Doege-Potter syndrome is a rare clinical entity characterized by recurrent hypoglycemic events caused by non-pancreatic tumors secreting an incompletely processed high-molecular-weight form of Insulin-like Growth factor-II (IGF-II). To report IGF-II and IGF-I circulating levels in a Chilean case of Doege-Potter syndrome and control individuals, and to identify the high-molecular-weight form of IGF-II. We measured IGF-II and IGF-I plasma levels using enzyme-linked immunoassays (ELISA) in the patient and ten controls. We identified the high-molecular-weight form of IGF-II performed by Western blot. The plasma concentration of IGF-II in the patient was 868.9 ng/mL, which is only slightly > 80th percentile of controls (681,4 ± 212,8 ng/mL; mean ± standard deviation).
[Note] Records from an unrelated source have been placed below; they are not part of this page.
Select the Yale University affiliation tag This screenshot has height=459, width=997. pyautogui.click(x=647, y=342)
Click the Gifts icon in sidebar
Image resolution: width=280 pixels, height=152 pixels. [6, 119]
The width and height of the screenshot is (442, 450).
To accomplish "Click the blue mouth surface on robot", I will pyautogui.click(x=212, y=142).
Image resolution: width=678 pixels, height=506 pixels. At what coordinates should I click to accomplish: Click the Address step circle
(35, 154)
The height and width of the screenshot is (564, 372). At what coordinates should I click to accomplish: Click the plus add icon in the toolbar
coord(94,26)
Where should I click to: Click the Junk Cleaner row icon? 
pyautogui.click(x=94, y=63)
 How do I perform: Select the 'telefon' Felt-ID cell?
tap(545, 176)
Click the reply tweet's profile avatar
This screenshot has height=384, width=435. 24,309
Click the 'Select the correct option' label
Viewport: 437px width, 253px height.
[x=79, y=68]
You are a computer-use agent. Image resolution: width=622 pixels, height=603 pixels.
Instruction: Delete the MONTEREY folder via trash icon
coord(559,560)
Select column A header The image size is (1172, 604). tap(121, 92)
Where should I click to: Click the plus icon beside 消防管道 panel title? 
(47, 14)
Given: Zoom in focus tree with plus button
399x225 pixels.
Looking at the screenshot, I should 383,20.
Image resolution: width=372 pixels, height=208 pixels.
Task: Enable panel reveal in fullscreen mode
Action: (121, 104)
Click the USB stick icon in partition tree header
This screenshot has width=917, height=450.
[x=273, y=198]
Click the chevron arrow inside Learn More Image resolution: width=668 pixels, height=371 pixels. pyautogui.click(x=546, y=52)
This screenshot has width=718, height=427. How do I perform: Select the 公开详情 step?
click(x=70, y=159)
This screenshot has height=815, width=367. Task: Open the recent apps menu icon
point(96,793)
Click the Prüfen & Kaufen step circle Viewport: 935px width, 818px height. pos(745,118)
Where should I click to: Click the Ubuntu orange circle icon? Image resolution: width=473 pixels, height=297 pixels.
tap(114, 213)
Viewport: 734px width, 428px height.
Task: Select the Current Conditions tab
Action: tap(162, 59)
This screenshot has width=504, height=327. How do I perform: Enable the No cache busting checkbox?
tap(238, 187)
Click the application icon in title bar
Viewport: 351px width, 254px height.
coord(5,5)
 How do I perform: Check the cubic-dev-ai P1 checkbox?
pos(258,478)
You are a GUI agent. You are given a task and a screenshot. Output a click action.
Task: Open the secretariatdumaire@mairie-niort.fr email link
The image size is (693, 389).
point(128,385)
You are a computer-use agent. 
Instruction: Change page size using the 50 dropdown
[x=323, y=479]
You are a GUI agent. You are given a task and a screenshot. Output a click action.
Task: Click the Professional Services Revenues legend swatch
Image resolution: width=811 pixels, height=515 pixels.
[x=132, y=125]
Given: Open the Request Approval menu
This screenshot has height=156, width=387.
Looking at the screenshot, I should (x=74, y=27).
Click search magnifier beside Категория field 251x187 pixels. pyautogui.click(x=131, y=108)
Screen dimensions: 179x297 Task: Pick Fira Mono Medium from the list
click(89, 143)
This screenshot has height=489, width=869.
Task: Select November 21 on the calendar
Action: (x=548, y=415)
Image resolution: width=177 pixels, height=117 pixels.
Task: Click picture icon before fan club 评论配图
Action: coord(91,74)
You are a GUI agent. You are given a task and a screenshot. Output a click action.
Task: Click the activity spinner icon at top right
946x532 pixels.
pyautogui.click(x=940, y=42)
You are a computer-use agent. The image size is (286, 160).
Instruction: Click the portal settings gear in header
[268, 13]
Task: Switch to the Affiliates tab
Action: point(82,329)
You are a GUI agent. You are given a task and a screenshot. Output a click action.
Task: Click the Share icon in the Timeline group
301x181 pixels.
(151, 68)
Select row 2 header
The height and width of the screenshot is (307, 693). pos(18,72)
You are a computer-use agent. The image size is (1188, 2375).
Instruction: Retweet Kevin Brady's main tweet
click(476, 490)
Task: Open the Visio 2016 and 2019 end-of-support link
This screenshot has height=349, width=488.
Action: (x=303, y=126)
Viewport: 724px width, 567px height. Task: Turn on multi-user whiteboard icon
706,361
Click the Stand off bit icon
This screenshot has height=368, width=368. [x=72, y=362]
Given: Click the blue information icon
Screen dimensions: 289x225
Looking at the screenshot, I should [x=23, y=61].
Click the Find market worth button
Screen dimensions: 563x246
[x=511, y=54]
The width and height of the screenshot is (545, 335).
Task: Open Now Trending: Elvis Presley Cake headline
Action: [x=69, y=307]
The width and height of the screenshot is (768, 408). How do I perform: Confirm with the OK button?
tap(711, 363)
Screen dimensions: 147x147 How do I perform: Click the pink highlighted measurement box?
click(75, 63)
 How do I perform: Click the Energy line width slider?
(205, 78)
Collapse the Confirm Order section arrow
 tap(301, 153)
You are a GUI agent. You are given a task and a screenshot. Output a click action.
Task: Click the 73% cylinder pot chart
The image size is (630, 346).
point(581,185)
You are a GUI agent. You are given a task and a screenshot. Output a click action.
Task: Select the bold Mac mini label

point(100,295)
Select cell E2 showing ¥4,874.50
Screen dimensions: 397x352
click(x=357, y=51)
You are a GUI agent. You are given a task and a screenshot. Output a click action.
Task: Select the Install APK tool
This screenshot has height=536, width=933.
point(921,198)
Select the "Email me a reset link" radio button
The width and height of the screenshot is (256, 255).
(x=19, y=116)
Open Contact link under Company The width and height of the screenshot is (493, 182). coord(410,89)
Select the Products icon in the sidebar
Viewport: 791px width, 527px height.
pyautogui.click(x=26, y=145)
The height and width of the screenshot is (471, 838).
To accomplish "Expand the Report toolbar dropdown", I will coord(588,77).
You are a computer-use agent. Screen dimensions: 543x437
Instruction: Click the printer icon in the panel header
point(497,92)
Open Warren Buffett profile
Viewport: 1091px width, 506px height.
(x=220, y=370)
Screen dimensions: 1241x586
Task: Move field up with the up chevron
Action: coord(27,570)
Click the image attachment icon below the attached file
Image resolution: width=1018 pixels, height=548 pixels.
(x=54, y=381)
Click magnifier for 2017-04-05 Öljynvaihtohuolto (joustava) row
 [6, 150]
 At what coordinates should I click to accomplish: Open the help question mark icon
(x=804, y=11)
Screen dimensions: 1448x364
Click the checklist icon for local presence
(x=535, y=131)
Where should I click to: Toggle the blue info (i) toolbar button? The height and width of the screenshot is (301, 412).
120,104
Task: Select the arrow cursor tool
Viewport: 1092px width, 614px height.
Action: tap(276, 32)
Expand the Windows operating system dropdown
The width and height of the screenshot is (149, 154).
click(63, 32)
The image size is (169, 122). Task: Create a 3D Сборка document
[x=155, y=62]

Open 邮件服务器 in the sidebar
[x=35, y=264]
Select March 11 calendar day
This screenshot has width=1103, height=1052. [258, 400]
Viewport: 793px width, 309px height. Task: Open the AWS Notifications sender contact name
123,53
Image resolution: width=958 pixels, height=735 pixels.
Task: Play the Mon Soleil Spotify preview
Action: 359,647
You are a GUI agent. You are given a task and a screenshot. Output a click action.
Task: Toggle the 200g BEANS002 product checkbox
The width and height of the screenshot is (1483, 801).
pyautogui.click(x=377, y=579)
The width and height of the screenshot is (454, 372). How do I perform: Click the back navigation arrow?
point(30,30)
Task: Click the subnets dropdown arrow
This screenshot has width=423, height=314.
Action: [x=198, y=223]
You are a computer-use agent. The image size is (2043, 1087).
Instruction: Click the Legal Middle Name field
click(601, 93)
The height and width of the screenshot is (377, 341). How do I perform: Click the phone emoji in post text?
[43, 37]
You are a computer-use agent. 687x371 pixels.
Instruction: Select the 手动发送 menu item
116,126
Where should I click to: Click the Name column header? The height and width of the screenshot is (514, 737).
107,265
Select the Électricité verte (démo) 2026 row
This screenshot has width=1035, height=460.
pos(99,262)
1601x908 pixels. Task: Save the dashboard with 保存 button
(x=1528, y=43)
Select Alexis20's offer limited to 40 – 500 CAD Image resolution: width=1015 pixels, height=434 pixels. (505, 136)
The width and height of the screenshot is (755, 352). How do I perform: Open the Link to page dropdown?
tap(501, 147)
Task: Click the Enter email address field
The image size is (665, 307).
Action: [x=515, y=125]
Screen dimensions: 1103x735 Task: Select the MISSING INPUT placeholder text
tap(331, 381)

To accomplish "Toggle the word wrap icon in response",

In contrast, IGF-I plasma concentration in the patient was 17.6 ng/mL, which is notoriously lower than the corresponding levels in controls (109.1 ± 19.1 ng/mL). The IGF-II/IGF-I ratio in the patient was 49.4 (normal value < 10), which is 7.8 times higher compared to the average ratio of controls (6.3 ± 1.5). The high-molecular form of IGF-II presence in samples was confirmed through Western blot. The plasma IGF-II/IGF-I ratio better indicates the Doege-Potter syndrome's metabolic impairment than isolated measurements of circulating IGF-II or IGF-I levels.